Tiny woman, I will eat you and your disdain! It’s 2:30pm! That’s 4:30pm in Japan! I am a person who needs lunch! “Inside the palace grounds two replica tanks are pointed at the former Independence Palace in a tribute to the fall of Saigon when the North Vietnamese Army broke through the gates with real ones. It’s a pointed reminder of who is in control. We walk around inside, through the frozen 1970s-era rooms down to the former South Vietnamese President’s underground war room. From the top floor we almost see the US Embassy between waving tree branches; we drive by the US Consulate on the old embassy plot after taking a turn around the old post office and Notre Dame, a cathedral built entirely with imported French stones” (Stripes Kanto, “Land of Ascending Dragon Lures with Beauty, More” by Mari Krueger, February 2011).
Interestingly, the guy who dropped a couple bombs on the palace in 1975 now runs the international airport.
For all the people, I don’t see many children in Saigon. Families here are limited to two children; poor people try to fly under the radar with more, but rich families choose to have just one so they can afford a better education. Cheapest are the public schools, then private schools, with international schools being the most expensive. If kids do well enough in school they’ll get to study abroad for university, so they study all day.
This made more sense to me after I found out the school day is from 7-11am or 1-5pm; just half a day. Anyway, we got our Tour de Vietnam off to a quick start despite the mean tour guide, who additionally greeted us with, “This is the most crowded time to come to Vietnam,” (no smile) followed shortly with, “I’m surprised you’re doing your tour like this. You should have arranged it north to south, then gone to Cambodia.”

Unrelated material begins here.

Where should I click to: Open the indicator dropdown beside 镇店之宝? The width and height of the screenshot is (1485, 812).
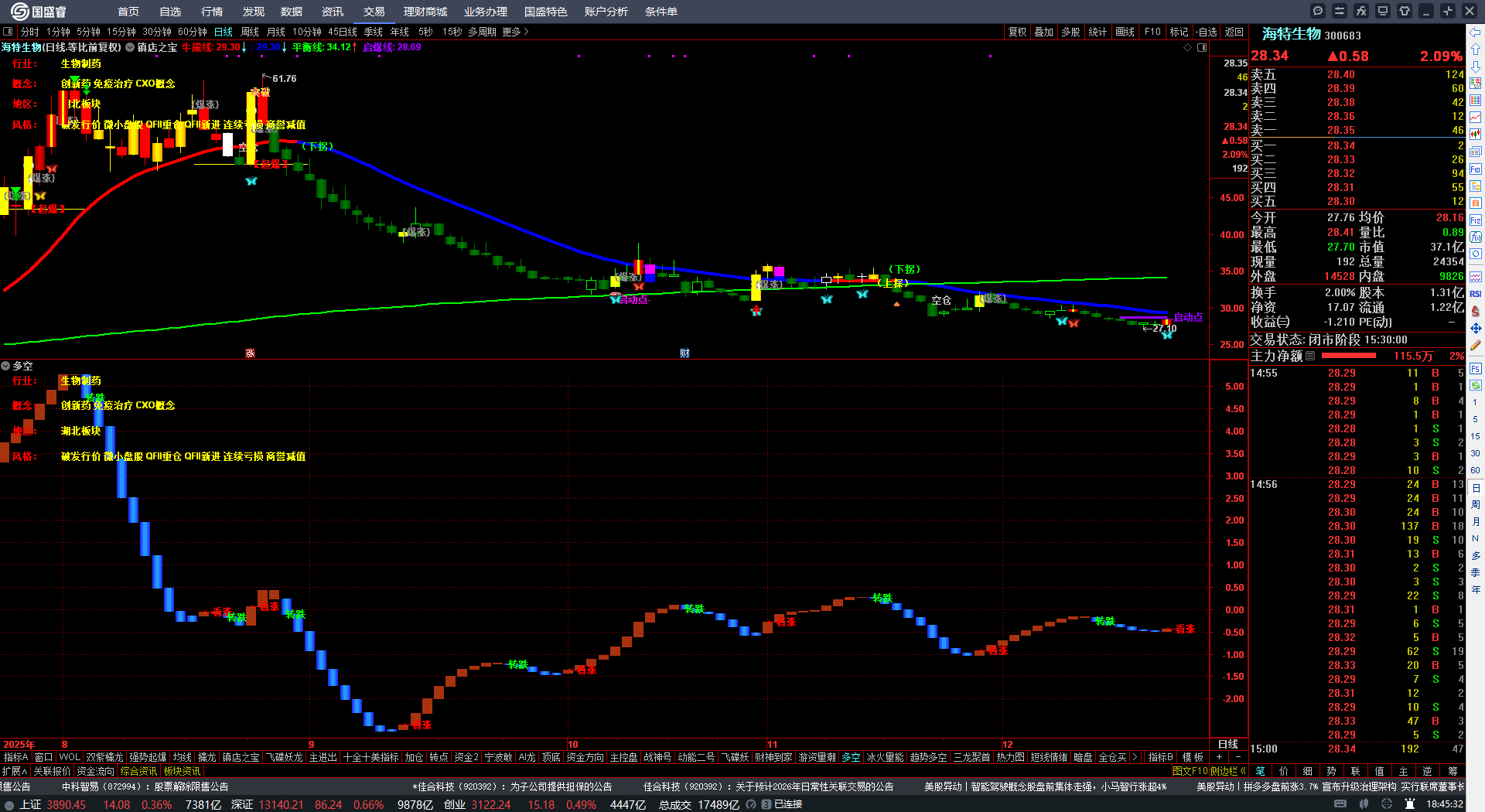(131, 47)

Then she bossed me multiple times about using foreign currency and told me I’d planned the tour wrong by not leaving more time for Saigon, all said with wrinkle-nosed disdain and no smiling! On top of that, she explained all the booby traps in great detail, even relish. Fortunately we had limited time with her and were able to shake her in time for New Year’s Eve Saigon. Guide be darned, we are excited to be here!